What the exercise asks
Would you please copy each line below that includes the string "size"?

Task input
*****
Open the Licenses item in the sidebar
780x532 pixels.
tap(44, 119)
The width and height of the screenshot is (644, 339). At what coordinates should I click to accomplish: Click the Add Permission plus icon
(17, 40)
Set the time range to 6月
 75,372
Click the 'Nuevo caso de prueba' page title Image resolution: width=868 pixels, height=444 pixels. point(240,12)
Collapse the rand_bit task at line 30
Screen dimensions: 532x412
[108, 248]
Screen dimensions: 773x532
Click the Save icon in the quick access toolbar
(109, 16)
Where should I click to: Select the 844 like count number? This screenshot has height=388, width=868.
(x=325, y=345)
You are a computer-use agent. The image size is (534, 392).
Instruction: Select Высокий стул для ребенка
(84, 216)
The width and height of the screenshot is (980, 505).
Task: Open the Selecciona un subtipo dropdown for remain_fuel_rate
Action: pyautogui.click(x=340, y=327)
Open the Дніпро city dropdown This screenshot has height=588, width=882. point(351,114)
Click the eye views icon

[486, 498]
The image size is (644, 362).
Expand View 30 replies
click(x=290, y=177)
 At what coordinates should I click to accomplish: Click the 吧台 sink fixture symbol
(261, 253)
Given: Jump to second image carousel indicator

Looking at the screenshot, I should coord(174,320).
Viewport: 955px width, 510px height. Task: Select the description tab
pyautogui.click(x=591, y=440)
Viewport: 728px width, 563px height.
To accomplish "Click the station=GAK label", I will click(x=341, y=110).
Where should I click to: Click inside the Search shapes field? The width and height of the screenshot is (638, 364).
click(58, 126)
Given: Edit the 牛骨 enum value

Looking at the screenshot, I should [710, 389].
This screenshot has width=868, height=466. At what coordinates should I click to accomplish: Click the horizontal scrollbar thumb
*****
Solved problem
You are a computer-use agent. The image size is (534, 392).
The image size is (644, 362).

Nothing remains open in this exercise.